Auch wirtschaftlich zahlt sich der gewählte Ansatz aus: Ein konventioneller Hotelbetrieb dieser Größe gibt jährlich rund 300.000 Euro für Energie aus. „Wir verbuchen Energiekosten
von etwa 50.000 Euro. Überschüssiger Tagesstrom wird ins Netz eingespeist, nachts decken wir den Bedarf über Zukauf. Mit einer Erweiterung der Photovoltaikanlage auf den Carport werden wir diese Differenz künftig ausgleichen“, so Lechner.
Wer heute baut, gestaltet die Lebensräume von morgen.

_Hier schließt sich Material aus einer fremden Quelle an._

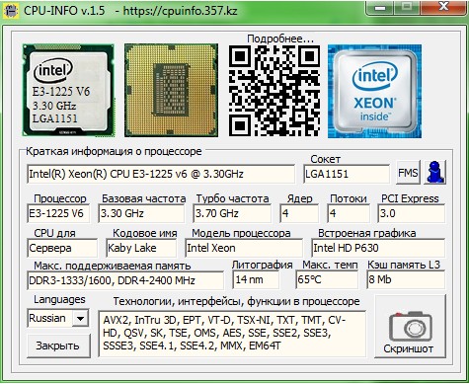Screen dimensions: 469x384
Task: Click the CPU underside pins image
Action: pos(171,90)
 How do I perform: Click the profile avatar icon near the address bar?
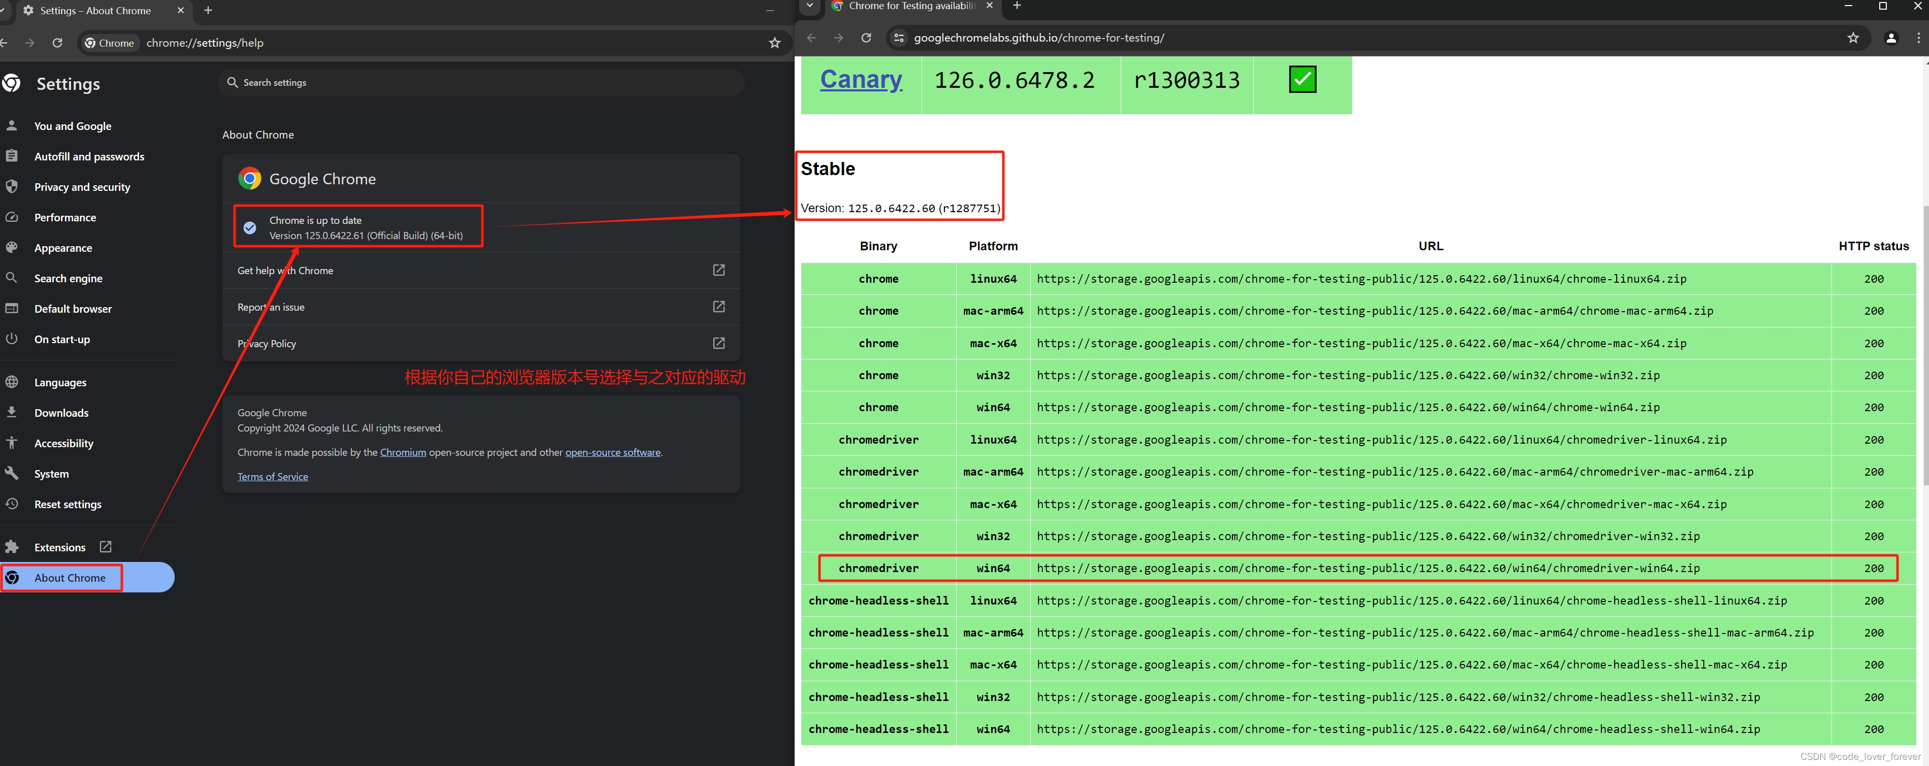coord(1892,37)
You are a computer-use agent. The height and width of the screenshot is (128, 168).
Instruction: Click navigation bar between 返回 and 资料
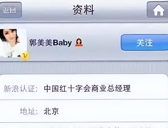(47, 10)
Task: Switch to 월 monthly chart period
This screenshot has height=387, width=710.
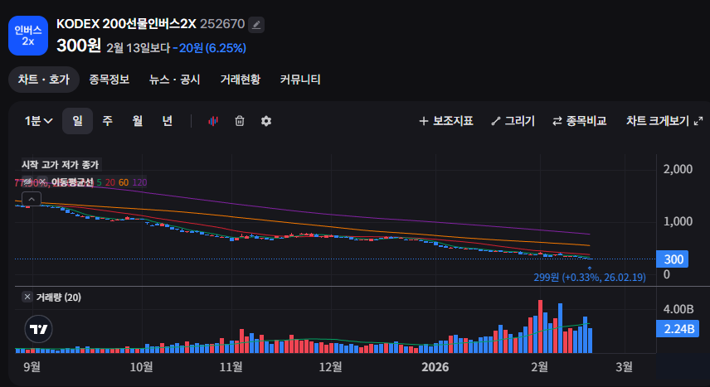Action: (x=137, y=121)
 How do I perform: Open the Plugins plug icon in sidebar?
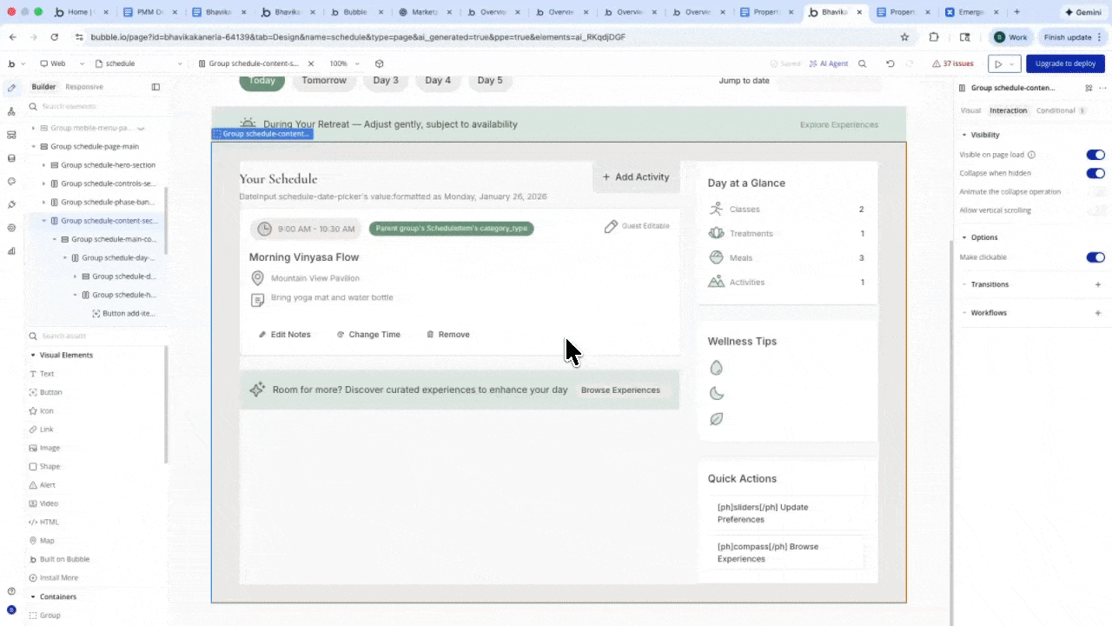pyautogui.click(x=11, y=204)
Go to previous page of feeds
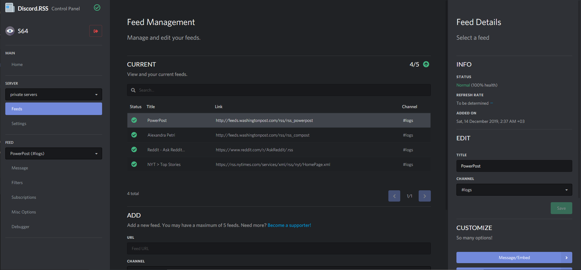Viewport: 581px width, 270px height. (x=394, y=196)
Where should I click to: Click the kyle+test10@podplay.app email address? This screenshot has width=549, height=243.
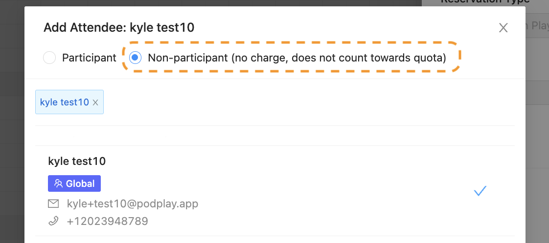pos(133,203)
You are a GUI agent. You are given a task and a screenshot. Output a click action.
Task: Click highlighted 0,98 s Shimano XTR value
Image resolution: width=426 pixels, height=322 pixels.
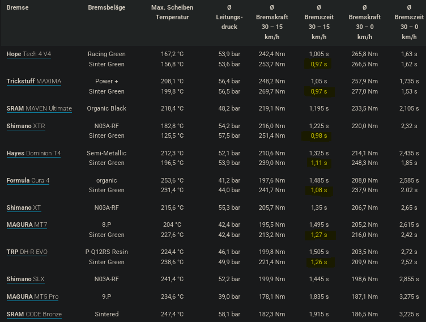point(319,135)
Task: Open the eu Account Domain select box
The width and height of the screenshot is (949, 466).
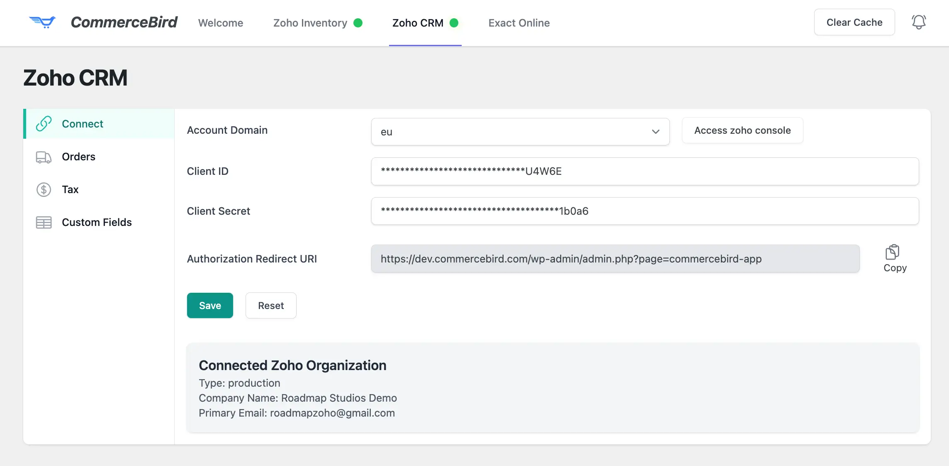Action: point(510,132)
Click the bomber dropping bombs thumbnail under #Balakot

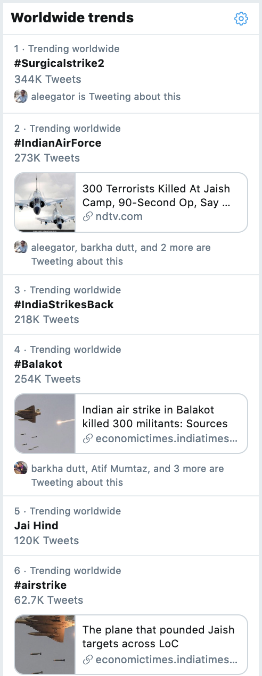point(45,424)
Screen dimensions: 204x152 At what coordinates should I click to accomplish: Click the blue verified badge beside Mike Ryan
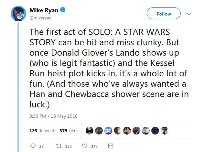[x=63, y=10]
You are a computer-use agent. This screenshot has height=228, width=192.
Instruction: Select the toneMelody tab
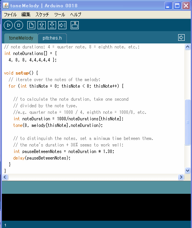click(x=21, y=38)
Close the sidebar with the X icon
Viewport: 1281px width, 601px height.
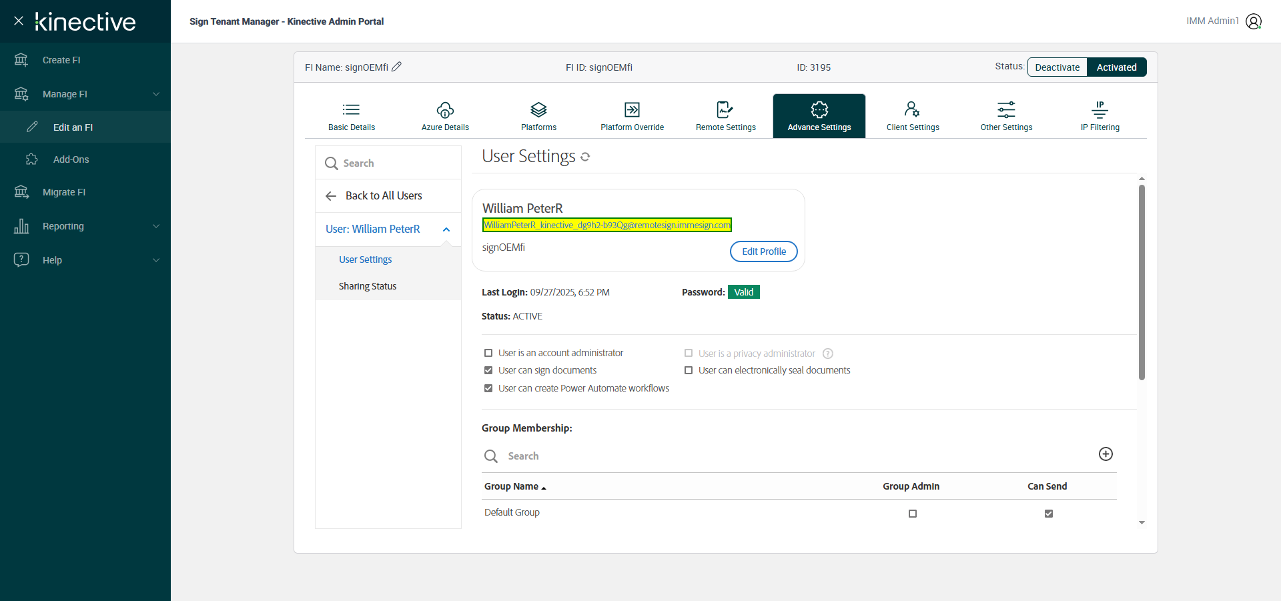pyautogui.click(x=19, y=21)
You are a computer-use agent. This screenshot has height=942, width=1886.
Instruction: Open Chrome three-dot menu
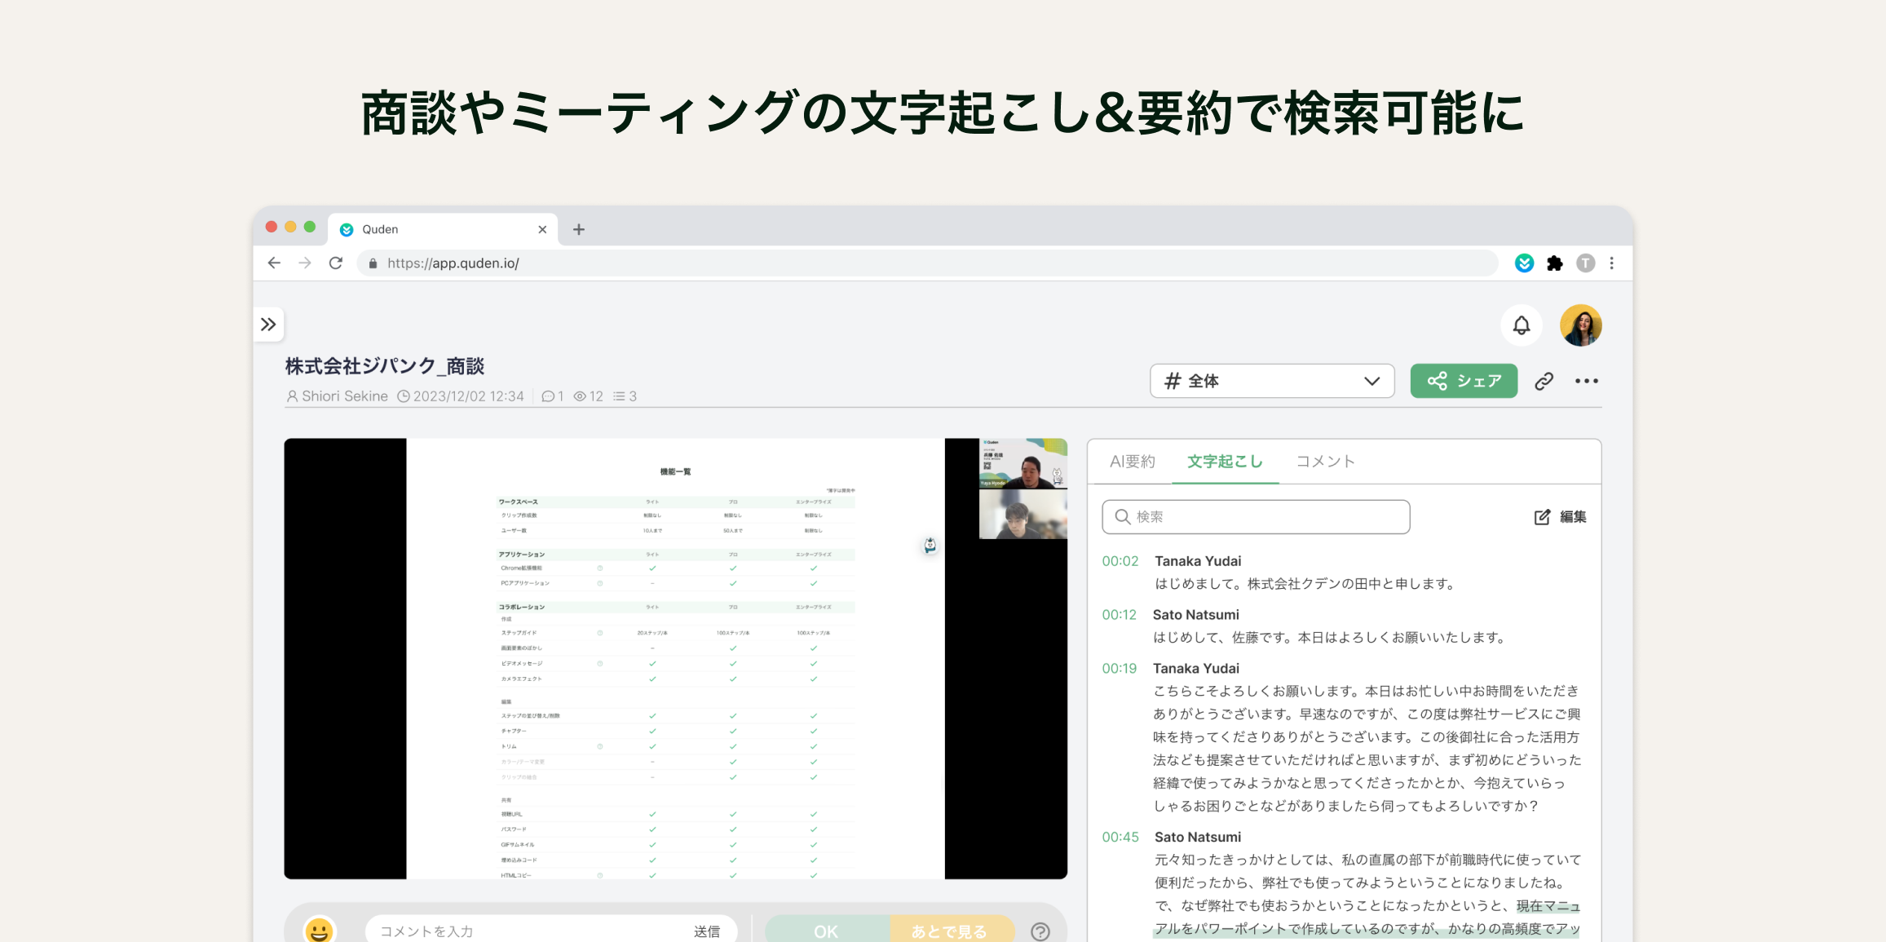1611,263
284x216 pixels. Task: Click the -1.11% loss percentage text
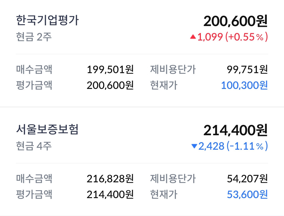(x=247, y=146)
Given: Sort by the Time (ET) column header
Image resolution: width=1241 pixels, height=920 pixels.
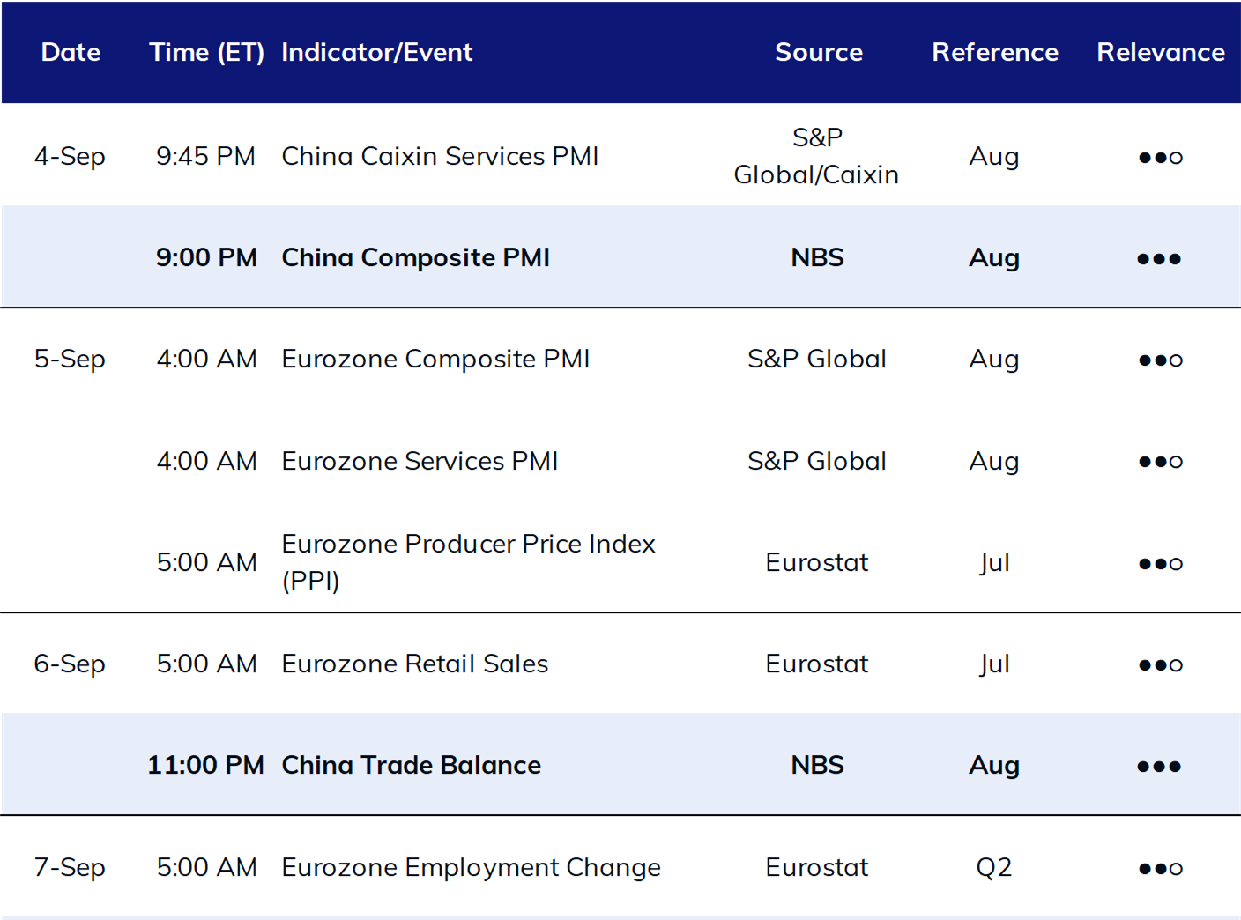Looking at the screenshot, I should point(206,52).
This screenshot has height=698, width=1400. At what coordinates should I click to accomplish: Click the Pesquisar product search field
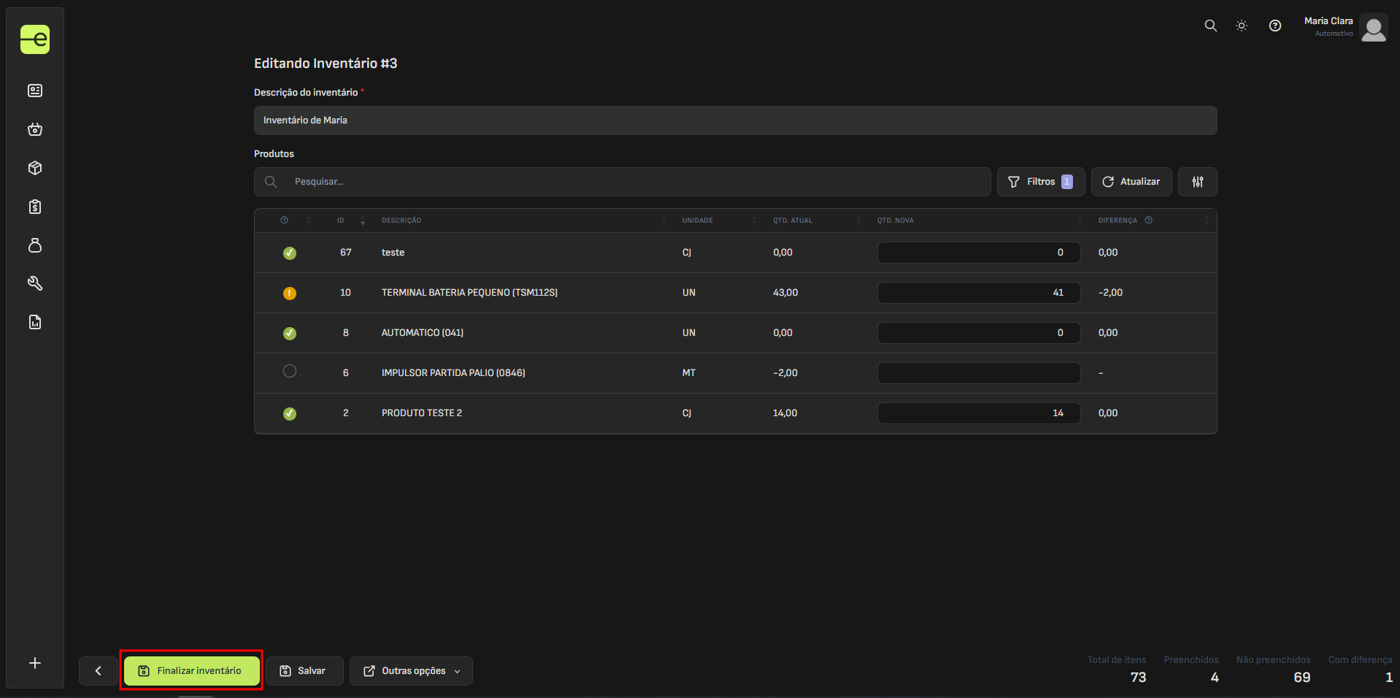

Damit Architektur langfristig Bestand hat, sind neue Konzepte und das Zusammenspiel vieler Akteure notwendig. Orientierung kann dabei die Natur bieten: Nach dem Cradle-to-Cradle-Prinzip wird Abfall nicht als Endprodukt gesehen, sondern als Ressource, die in neue Kreisläufe zurückgeführt werden kann. Für das Bauwesen bedeutet das, Materialien so auszuwählen, dass sie am Ende ihrer Lebensdauer wiederverwendbar sind. In Zeiten knapper Ressourcen und einer wachsenden Bauwirtschaft ist dieser Ansatz ökologisch notwendig sowie wirtschaftlich attraktiv.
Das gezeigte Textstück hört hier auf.